* Listed records
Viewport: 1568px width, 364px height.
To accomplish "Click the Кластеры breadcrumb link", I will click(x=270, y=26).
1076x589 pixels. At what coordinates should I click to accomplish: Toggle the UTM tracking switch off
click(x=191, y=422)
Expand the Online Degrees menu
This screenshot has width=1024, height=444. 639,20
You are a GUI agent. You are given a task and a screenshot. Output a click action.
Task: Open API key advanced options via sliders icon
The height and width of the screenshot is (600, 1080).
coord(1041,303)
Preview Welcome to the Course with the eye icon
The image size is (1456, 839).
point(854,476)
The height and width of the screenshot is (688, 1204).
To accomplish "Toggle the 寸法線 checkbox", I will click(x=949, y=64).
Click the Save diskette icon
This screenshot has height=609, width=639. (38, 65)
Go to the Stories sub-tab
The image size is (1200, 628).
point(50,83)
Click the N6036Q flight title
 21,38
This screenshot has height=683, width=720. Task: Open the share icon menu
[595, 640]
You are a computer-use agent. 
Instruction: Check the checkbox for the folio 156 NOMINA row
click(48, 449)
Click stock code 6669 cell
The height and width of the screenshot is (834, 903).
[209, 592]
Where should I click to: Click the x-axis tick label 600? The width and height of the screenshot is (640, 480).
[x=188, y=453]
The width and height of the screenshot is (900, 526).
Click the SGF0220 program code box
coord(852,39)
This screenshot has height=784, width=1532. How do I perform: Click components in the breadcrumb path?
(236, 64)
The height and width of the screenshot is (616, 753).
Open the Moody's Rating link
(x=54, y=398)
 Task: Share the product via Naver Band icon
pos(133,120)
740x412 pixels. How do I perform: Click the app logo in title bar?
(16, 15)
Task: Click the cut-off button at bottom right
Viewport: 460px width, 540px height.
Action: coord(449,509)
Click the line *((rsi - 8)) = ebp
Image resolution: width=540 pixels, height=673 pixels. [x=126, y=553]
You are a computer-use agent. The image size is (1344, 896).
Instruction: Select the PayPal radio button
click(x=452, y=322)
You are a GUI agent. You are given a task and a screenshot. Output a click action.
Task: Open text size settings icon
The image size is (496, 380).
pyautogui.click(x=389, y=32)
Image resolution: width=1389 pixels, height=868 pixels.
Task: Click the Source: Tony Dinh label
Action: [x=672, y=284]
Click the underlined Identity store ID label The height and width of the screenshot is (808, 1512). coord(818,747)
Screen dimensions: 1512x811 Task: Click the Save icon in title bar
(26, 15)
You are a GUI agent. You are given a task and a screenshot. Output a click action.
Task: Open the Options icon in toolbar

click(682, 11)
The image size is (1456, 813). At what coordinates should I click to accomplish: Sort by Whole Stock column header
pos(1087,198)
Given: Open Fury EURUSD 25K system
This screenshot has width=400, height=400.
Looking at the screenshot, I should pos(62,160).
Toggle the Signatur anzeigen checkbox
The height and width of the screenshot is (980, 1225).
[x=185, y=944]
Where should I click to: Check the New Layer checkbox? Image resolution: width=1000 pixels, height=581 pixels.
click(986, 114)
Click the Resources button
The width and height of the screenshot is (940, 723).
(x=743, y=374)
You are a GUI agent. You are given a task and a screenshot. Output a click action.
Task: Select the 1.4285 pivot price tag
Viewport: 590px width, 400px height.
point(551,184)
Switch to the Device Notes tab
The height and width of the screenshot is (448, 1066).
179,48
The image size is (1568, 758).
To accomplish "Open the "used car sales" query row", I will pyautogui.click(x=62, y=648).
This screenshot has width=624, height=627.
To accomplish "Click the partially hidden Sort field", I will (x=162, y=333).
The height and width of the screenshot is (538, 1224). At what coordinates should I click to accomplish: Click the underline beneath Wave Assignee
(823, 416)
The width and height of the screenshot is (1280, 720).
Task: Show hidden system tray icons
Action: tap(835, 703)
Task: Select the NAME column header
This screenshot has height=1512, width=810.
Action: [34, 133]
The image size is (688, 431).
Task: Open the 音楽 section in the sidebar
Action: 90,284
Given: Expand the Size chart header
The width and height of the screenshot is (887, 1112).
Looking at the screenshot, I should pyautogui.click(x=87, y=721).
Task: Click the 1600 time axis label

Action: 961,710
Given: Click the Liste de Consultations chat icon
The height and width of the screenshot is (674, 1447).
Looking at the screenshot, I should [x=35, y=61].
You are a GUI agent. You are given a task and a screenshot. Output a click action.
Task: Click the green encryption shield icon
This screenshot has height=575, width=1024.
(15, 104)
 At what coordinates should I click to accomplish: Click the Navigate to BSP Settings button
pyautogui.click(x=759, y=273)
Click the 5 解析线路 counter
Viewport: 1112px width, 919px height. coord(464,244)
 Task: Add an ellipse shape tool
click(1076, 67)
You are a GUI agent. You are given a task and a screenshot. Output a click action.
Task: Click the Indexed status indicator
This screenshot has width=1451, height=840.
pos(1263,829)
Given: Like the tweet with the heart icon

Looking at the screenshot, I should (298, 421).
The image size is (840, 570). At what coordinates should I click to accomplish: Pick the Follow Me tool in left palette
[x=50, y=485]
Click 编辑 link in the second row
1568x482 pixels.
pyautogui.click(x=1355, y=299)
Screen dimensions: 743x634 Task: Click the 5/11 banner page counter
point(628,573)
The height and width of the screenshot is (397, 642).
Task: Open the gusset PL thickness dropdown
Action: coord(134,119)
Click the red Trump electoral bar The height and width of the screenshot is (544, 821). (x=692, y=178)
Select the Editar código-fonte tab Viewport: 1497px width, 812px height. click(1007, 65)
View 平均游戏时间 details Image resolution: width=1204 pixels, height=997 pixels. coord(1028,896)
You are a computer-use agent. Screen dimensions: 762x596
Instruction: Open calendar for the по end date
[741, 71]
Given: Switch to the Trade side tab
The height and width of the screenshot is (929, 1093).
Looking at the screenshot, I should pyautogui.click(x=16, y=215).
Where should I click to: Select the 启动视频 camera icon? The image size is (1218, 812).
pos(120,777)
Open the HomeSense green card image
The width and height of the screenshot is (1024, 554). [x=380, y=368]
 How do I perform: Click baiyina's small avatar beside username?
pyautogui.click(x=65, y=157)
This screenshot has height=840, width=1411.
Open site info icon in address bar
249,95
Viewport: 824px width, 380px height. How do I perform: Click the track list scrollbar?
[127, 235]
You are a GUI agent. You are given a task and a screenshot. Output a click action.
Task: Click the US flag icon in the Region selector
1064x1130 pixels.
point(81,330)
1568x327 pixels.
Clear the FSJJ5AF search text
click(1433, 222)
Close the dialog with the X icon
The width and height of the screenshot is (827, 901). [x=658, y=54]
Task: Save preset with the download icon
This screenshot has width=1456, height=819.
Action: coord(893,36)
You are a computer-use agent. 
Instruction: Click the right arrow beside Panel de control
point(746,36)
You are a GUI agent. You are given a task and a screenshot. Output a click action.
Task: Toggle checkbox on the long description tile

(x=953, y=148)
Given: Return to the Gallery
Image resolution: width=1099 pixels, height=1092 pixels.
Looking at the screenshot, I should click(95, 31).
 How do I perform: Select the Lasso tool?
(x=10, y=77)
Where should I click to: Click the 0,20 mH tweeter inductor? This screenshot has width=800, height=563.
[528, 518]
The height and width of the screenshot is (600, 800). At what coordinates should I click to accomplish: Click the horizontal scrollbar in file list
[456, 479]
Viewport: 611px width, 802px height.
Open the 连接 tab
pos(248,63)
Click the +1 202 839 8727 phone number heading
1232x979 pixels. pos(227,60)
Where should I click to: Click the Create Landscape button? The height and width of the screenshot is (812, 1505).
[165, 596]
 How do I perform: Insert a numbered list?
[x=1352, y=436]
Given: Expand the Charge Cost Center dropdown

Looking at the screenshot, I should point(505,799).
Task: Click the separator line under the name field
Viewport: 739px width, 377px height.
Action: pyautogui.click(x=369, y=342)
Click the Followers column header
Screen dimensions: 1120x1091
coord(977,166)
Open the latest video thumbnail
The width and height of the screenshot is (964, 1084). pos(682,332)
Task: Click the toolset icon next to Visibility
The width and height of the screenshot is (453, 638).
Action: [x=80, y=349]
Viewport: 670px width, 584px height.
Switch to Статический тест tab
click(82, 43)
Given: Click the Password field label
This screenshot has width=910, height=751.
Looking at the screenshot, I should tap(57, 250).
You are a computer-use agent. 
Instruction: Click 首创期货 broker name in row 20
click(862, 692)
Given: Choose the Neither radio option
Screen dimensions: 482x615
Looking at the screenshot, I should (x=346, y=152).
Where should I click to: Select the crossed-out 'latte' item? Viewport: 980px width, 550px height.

* Exercise goal
Could you restate word for word the lines above, from the one that contains "Viewport: 460px width, 540px height." through the one that contains "Click the underlined", and no others?

* Solution
Viewport: 460px width, 540px height.
Action: coord(449,509)
Click the line *((rsi - 8)) = ebp
Image resolution: width=540 pixels, height=673 pixels. [x=126, y=553]
You are a computer-use agent. The image size is (1344, 896).
Instruction: Select the PayPal radio button
click(x=452, y=322)
You are a GUI agent. You are given a task and a screenshot. Output a click action.
Task: Open text size settings icon
The image size is (496, 380).
pyautogui.click(x=389, y=32)
Image resolution: width=1389 pixels, height=868 pixels.
Task: Click the Source: Tony Dinh label
Action: [x=672, y=284]
Click the underlined Identity store ID label The height and width of the screenshot is (808, 1512). coord(818,747)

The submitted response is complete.